50 women abducted in Burkina Faso by suspected terrorists
The kidnappers are suspected to be affiliated to Al-Qaeda or IS.
About 50 women were abducted on Friday by suspected terrorists in Burkina Faso, in the northern town of Abrdinda, a region that has been under blockade by extremist groups for nearly a year.
According to testimonies of several witnesses and local officials who wished to remain anonymous, a first group of forty women was kidnapped on Thursday about a dozen kilometers from the southeast of Arbinda.
A second group made of ten to twenty women was kidnapped the following day up in the north of the city.
Some of the women reportedly managed to escape and return to their villages to tell what had happened.
The kidnappers are suspected to be affiliated with Al-Qaeda or IS, sources say.
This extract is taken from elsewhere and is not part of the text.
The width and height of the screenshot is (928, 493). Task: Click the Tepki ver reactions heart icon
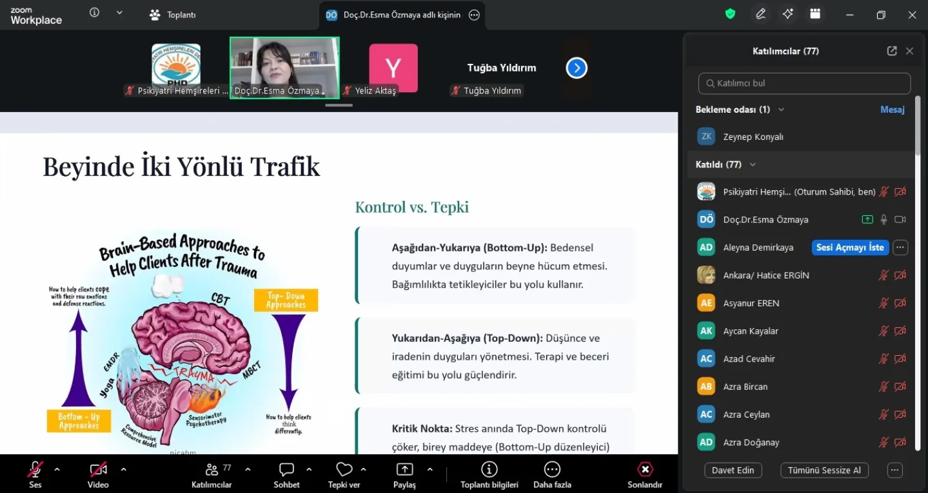[x=344, y=470]
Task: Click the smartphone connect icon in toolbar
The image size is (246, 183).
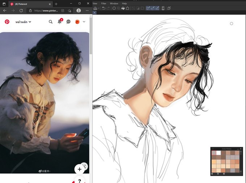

"While they were out looking for wild fruit, these wives, mothers, and girls were wrongfully taken by armed men," Sahel regional governor Lieutenant-Colonel Rodolphe Sorgho said in a statement.
"As soon as their disappearance was announced, efforts were launched to find all of these innocent victims safe and sound," he added.
A security source told AFP on Monday that "all means available are being used, in the air and on the ground, to find these women."
"Aircraft are flying over the area to detect any suspicious movement."
UN human rights chief Volker Turk called for "the immediate and unconditional release of all the abducted women," adding that this "could be the first such attack deliberately targeting women in Burkina Faso."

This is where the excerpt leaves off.